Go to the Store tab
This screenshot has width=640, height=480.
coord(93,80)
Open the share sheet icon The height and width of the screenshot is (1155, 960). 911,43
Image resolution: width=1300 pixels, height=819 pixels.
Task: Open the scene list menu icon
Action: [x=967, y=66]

══════════

Work instructions:
Output nothing but the lines from the one containing "This screenshot has width=640, height=480." through the last line of the data, exactly as they stand.

Answer space:
This screenshot has width=640, height=480.
coord(93,80)
Open the share sheet icon The height and width of the screenshot is (1155, 960). 911,43
Image resolution: width=1300 pixels, height=819 pixels.
Task: Open the scene list menu icon
Action: [x=967, y=66]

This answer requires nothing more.